Für ihre Zusammenkünfte wählte Queeny einen umgedrehten Korb, der in der hintersten Ecke eines Schuppens liegt und keine Verwendung mehr hatte. Sie liebt diesen Ort, weil er sie an die Anfänge ihres Bienendaseins erinnerte, als die Bienenwohnungen nur aus Weidenruten und Stroh bestanden. Später erfuhr sie vom Hofhund Xaverl, dass dieser Korb vom Großvater der Imkerin stammt, der von Beruf Korbflechter war und genau dieser Korb sein Gesellenstück war. Lange blieb dieses Versteck unbemerkt, bis der kleine neugierige Welpe auf das Summen und Brummen der Versammlung aufmerksam wurde. Es war die Aufgabe von Wallerie sich mit ihm zu verbünden. Er begriff schnell, dass er es sich nicht mit dem Inhalt des Korbes verscherzen soll und hielt dicht. Er wurde sogar vor jedem Treffen von Wallerie informiert, damit er die Imkerin ablenken kann. Das tat er dann auch, denn auf ihn kann man sich verlassen. Er gab nach einem kleinen Stich in die Pfote sein Ehrenwort.

Bevor Queeny ihre Königinnenzelle verließ, um sich ihrem Volk zu zeigen, übergab Wallerie ihr die Krone aus dem Wappen von Manchester. Selbstbewusst, mit dem Wissen und der Erfahrung von Jahrmillionen, verkündete sie einen Plan, der die Zukunft aller sichern soll.

„Liebe Brumm- und Summgemeinde. Mir ist zu Ohren gekommen, dass außerhalb unserer Siebensterngemeinde in so manchen Imkerkreisen die Funktionalität und Ausbeutung der Bienenstöcke angestrebt wird. Man hat sich verschiedene Techniken ausgedacht, die es möglich machen, uns als austauschbare Ware zu behandeln. Sogar vor einer künstlichen Züchtung von Regentinnen denn Königinnen kann man dazu nicht mehr sagen wird kein Halt gemacht. Ich nehme an, dass diese Imker und Imkerinnen nicht wissen, dass dies das Ende ihrer Bienenvölker bedeuten könnte“.
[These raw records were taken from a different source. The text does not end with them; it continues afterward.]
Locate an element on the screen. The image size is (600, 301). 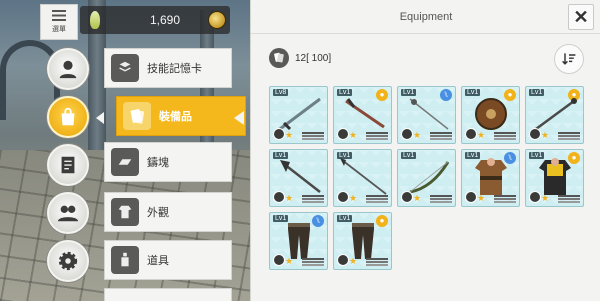
friends-icon is located at coordinates (68, 214).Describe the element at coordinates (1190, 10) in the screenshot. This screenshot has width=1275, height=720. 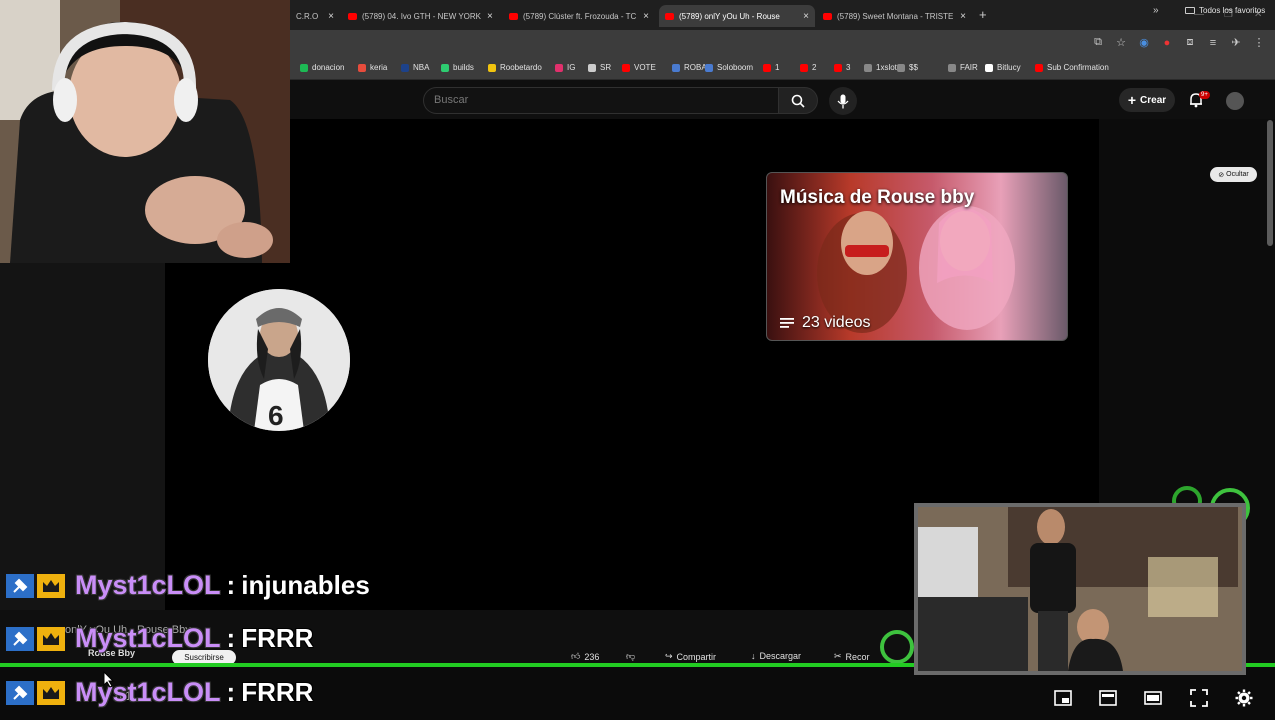
I see `folder-icon` at that location. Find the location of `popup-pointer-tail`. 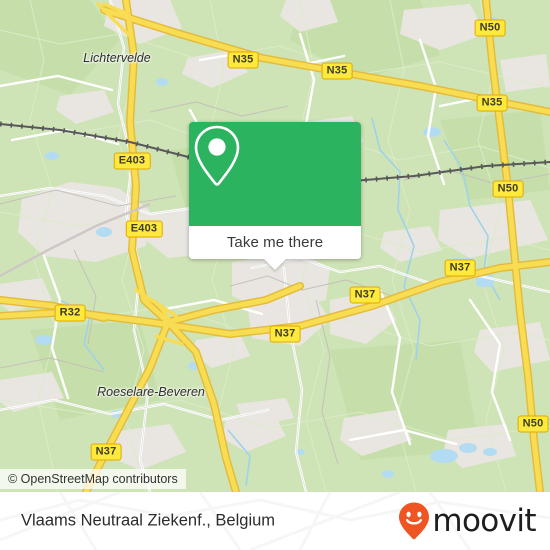

popup-pointer-tail is located at coordinates (275, 264).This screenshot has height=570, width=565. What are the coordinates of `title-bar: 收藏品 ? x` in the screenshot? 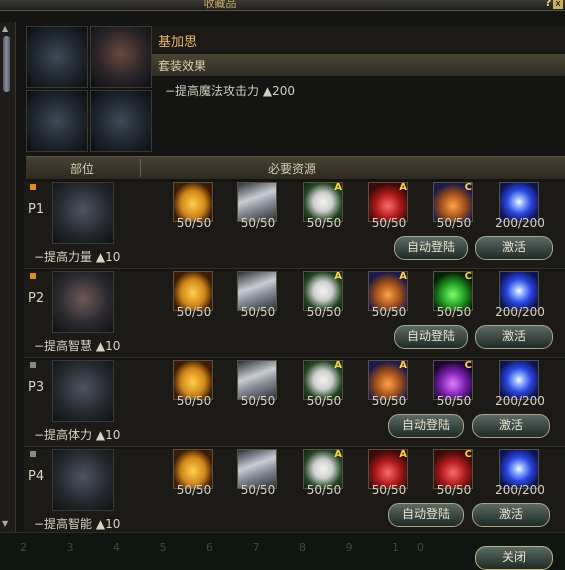 It's located at (282, 6).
„Ich werde mit Kasimir, Ambrosios und Wallerie eine Aufklärungskampagne starten. Sie werden euch regelmäßig über die Ergebnisse informieren. Wenn ihr jetzt zurückfliegt, vergesst bitte nie: Honig ist flüssige Liebe und jeder Bienenstock hat eine Seele, was wäre er ohne sie?“

Queeny bekam einen ohrenbetäubenden Applaus und mit viel Gesumme und Gebrumme setzte sich der Schwarm in Bewegung. Auch Xaverl stimmte mit einem tiefen Wuff dem Gesagten zu.